The red light vanished. The ship fell quiet. Whatever work the assembly bot was doing on the machine that was supposed to help Jenna appeared to have finished. Automated arms detached themselves and sank into the floor, leaving a frame of metal that looked like a four-poster bed. Smaller bots the size of hermit crabs scurried about the vertical and horizontal braces.
Vapor began to rise from the surface of Jenna’s cylinder. Carmen’s finger momentarily stuck to its surface when she touched it. It felt like ice.
The sand beneath She Who Waits’ shell did something Carmen hadn’t seen before. It slowed and went dark.
Carmen touched her. “Are you okay?”
The red light winked to life. “The negotiations are finished.”
“And what? What’s their decision?”
“They haven’t decided. They need to deliberate some more. It is their way. Be patient, Carmen Vincent. For now we wait.”
Agent Barrett found a moss-free spot on the floor where he sat with his head down and eyes closed.
Carmen wanted to do the same. But she remained too keyed up. At any moment the Cordice may want to talk. But as the minutes stretched, she realized it might be a long wait. She walked the length of the bay.
Whatever medical bed the skittering bots were building was taking shape. At the moment it looked like a high-tech dunk tank from an old-timey carnival. But like the boxy machines they had seen in the first ring, it lacked any visible displays or controls.
She stayed out of the way and didn’t touch anything. She inspected the other cylinders, including the one that held the caretaker.
Were her mom and Hamish in any of them?
“I’m going to look around.”
She Who Waits remained dark and the communication light was gone. Barrett didn’t stir.

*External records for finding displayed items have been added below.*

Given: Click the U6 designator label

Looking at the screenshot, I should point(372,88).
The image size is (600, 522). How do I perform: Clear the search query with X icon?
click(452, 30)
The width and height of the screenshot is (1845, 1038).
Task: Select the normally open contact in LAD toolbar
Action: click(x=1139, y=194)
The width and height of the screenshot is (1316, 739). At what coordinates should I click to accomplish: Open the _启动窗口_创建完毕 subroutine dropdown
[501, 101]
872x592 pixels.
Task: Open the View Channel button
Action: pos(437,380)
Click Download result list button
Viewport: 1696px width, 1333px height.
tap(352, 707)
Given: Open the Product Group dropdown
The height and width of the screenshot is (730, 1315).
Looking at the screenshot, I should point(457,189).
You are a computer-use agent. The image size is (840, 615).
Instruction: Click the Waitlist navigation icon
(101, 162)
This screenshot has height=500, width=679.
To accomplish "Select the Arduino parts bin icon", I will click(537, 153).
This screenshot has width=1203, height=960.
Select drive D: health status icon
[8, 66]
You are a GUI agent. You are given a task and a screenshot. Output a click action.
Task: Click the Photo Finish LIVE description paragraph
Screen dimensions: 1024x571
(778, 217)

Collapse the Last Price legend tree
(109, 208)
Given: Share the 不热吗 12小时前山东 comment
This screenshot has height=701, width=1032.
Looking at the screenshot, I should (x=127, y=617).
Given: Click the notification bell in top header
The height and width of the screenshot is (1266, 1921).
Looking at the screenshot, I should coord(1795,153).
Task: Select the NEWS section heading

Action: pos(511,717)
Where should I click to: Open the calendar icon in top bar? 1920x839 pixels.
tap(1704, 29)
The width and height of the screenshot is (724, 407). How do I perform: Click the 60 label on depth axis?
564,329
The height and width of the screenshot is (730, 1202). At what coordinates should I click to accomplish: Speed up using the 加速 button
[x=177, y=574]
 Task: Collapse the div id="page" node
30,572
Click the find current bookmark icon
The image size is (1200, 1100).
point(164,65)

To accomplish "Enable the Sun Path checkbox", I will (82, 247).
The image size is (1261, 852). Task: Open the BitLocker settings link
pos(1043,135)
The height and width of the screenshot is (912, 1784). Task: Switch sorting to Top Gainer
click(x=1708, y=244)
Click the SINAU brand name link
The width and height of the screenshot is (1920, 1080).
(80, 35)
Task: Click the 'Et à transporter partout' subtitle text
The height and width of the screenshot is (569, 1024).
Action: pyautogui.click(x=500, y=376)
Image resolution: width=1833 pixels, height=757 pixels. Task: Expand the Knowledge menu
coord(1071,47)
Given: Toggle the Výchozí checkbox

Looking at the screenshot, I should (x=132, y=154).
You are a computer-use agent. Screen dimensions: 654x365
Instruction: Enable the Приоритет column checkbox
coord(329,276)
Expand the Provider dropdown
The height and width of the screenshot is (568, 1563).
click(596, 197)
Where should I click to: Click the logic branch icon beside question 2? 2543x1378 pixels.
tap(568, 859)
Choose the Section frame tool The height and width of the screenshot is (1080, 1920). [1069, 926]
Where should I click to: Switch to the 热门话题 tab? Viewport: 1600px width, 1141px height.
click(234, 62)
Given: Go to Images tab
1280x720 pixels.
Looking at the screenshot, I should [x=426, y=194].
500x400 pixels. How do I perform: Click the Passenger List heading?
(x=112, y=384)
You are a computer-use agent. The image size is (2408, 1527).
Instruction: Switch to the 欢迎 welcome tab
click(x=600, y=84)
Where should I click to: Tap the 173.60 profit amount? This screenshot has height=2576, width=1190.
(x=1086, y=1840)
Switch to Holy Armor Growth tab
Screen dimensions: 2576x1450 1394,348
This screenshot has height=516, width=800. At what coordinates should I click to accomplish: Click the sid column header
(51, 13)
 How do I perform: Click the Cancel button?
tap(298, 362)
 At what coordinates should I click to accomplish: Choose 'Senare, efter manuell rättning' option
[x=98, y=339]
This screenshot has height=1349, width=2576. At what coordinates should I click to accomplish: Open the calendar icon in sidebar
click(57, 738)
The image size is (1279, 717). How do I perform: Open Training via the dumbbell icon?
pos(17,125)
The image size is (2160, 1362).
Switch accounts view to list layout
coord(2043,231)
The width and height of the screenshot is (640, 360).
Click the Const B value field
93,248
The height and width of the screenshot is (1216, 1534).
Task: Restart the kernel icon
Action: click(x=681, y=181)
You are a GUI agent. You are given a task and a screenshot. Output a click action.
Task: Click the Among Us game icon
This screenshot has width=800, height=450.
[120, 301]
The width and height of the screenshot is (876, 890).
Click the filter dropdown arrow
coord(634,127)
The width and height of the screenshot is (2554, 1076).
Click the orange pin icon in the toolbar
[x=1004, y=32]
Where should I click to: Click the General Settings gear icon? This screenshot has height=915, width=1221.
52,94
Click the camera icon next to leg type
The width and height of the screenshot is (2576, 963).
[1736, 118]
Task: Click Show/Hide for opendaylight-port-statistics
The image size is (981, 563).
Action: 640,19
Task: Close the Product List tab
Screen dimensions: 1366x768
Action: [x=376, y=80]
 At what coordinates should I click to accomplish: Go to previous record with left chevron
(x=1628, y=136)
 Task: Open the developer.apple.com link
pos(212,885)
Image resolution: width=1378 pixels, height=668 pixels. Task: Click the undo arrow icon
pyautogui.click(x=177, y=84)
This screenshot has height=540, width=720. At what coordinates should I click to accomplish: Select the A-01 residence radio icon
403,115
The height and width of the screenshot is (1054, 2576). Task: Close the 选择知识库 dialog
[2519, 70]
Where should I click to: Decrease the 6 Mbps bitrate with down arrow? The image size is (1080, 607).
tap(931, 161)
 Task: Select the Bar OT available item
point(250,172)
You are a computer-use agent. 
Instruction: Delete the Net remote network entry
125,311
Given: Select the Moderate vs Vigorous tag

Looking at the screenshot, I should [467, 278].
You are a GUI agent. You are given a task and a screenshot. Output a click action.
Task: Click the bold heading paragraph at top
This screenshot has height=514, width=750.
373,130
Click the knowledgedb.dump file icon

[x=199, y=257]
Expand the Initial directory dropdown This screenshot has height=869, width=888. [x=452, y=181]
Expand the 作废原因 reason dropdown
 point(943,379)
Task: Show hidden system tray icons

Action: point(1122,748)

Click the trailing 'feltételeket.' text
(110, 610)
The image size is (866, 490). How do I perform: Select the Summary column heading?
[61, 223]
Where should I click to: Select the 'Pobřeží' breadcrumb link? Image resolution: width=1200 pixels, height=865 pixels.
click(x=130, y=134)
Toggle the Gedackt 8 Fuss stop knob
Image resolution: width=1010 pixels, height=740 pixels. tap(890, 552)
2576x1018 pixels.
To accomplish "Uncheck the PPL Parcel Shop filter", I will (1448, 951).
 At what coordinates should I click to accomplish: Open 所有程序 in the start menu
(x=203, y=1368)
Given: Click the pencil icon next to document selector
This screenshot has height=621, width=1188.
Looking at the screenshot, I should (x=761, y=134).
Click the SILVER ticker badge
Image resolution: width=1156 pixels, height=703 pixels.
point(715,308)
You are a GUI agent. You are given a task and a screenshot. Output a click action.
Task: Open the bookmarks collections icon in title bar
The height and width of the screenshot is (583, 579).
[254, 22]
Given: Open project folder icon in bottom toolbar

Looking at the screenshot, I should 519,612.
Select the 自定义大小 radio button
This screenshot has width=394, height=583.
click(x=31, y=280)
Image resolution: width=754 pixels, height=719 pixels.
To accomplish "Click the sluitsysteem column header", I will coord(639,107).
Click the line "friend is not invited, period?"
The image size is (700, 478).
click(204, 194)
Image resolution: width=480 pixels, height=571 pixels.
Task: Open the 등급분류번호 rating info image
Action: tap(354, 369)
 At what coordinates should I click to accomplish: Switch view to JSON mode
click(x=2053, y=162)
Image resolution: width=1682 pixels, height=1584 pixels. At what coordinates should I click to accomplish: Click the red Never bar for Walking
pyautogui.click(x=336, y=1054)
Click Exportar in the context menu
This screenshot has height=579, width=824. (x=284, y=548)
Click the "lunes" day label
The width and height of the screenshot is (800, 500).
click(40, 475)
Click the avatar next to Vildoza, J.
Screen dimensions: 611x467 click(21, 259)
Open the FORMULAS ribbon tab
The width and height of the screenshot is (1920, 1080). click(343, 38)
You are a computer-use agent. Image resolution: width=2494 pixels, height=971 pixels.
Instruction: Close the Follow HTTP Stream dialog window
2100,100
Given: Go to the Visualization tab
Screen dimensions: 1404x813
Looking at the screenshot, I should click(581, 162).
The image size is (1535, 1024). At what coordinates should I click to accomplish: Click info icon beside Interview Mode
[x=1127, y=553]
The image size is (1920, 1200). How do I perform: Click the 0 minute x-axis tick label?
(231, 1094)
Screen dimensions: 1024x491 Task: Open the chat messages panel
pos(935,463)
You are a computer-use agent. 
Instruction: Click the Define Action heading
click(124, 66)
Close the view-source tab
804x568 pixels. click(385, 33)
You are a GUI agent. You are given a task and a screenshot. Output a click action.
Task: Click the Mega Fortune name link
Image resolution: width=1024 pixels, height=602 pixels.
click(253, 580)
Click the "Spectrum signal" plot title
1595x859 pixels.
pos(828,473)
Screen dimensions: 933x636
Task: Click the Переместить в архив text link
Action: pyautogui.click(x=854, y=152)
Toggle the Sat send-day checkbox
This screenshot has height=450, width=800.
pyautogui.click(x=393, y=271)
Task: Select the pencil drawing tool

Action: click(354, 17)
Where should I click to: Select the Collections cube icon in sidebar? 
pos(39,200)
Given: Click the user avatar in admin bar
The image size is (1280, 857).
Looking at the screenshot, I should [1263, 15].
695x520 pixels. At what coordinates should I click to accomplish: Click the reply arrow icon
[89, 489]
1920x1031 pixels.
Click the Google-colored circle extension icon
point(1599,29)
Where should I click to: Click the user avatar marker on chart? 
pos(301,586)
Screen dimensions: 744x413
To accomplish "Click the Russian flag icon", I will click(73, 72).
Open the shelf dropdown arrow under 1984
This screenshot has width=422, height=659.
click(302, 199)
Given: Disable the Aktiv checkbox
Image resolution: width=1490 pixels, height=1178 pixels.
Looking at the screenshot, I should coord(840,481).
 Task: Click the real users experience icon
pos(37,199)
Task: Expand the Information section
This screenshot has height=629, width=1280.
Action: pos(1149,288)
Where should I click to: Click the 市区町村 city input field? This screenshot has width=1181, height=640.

Carmen walked the curving hall, opening door after door and peering inside. The rooms beyond were in relatively good order, stacked with racks of box machines of varying size. Where were the living spaces, the rec rooms, the kitchen, or the bridge?
Perhaps they didn’t need any of it if the controls were virtual like the harvester’s.
If the caretaker had truly been in control, then the ship had been operated by a broken, mad pilot.